I'm looking for a benchmark for the lid-driven cavity problem in 3D to compare the results of my code.

In 2D I used:

U. K. N. G. Ghia, K. N. Ghia and C. T. Shin (1982) High-Re solutions for incompressible flow using the Navier-Stokes equations and a multigrid method. Journal of computational physics.

Do you know a benchmark work for the cavity driven in 3D? Which is the classic paper to compare 3D codes?

## 2 Answers

I consider this to be the "classic" 3D-Lid-Driven Cavity (LDC) incompressible flow benchmark paper:

Guj, G. & Stella, F. A vorticity-velocity method for the numerical of 3D incompressible flows. J. Comput. Phys. 298, 286–298 (1993).

Additionally, I developed a 200 line 3-D LDC incompressible flow solver in fortran:

https://github.com/charliekawczynski/short_LDC_fortran

The results from this code look good, but I have not compared them with literature yet.

On a side note perhaps, I think it's funny how the Ghia paper is still used as the benchmark 35 years later on.
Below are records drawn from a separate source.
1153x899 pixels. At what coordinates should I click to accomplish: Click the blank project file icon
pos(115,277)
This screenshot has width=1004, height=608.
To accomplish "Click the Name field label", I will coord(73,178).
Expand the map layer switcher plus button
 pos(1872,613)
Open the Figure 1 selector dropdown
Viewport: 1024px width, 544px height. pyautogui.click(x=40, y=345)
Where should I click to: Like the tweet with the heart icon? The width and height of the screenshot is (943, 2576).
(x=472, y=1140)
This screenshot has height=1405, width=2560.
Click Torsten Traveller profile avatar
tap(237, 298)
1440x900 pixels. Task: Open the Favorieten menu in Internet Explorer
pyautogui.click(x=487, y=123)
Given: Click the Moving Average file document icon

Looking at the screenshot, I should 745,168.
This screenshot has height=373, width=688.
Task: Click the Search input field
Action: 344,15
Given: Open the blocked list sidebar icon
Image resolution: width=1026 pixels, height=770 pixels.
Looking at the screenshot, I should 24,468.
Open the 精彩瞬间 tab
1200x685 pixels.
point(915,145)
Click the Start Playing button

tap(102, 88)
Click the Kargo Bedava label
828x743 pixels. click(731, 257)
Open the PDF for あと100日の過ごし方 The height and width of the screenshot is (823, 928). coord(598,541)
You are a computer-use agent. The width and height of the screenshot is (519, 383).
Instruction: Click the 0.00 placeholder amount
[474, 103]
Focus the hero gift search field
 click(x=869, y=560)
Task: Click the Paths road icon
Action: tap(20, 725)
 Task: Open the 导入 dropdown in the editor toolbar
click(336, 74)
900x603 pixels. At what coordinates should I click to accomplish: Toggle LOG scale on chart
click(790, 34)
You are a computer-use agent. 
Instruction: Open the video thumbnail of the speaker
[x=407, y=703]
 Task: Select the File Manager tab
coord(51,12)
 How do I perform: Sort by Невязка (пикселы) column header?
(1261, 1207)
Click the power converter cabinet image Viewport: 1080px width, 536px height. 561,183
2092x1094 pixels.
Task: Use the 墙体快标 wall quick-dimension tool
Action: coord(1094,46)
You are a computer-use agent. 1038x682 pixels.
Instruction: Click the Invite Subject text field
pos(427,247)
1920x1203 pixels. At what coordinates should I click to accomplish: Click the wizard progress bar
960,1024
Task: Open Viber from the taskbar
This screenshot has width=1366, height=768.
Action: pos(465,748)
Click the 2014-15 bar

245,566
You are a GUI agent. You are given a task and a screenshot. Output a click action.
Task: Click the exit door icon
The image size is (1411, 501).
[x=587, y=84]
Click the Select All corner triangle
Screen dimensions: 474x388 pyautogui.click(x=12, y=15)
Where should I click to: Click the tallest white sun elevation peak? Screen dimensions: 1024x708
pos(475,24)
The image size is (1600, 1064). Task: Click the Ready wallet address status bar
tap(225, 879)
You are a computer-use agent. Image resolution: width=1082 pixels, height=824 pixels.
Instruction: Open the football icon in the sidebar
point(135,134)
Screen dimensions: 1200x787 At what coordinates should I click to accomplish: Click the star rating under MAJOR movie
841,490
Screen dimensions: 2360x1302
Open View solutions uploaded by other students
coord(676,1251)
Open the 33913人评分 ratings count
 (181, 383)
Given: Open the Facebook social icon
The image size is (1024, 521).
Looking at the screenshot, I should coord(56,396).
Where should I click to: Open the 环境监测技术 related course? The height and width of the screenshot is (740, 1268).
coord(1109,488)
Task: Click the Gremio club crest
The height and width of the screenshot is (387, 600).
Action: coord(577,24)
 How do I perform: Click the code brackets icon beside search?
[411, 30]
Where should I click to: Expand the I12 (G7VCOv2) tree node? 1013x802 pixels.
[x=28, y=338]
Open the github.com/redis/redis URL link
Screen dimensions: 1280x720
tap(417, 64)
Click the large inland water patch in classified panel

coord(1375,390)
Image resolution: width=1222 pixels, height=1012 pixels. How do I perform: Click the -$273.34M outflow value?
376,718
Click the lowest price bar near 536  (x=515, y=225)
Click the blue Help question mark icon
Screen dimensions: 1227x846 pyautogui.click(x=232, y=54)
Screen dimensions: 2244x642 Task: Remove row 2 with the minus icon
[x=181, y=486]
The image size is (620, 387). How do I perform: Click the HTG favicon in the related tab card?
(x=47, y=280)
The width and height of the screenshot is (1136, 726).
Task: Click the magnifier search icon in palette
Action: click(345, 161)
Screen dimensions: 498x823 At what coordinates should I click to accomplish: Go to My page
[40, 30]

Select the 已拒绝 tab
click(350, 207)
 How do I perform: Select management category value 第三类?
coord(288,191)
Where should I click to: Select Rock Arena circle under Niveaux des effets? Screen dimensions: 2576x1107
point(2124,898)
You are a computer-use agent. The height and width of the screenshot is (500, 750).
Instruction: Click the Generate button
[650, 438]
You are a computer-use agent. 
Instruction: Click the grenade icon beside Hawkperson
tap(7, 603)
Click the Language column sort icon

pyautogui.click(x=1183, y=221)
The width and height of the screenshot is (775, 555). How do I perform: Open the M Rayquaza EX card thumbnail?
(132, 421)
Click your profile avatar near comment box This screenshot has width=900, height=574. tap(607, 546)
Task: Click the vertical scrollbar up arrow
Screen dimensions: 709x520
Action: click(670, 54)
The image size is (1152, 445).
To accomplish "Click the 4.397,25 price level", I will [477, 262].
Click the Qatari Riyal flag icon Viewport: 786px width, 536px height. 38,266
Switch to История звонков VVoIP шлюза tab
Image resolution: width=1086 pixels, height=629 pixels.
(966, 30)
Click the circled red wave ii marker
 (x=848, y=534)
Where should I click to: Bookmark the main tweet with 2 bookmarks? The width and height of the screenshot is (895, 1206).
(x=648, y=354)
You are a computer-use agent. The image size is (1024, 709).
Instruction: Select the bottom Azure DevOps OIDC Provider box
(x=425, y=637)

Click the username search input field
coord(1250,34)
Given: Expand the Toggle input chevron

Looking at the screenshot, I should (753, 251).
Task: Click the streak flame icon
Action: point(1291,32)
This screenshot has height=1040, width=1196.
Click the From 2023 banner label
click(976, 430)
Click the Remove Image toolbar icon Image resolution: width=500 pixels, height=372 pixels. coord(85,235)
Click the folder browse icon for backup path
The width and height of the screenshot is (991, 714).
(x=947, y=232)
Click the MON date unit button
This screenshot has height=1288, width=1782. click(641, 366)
It had indeed produced great results for its time, but this being a computational problem means their accuracy was limited by the available computer power of the time and today they seem under-resolved. Actually I don't think Ghia et al. even tried to get more accuracy, since they report running times of minutes, aiming to showcase the efficiency of the multigrid method more than to produce benchmarks I think. Little did they know people would still be comparing against their numbers decades later! But any budget laptop now is more than a million times faster than the mainframe Ghia used and multigrid or not, one can easily do a lot better with even a basic implementation. And since we are using this as a benchmark then why not use the more accurate available solutions now? For up to Re 1000 one can look at this 1998 Botella and Peyret paper and for Re up to 30000 here.

• Botella, O., and R. Peyret. "Benchmark spectral results on the lid-driven cavity flow." Computers & Fluids 27.4 (1998): 421-433.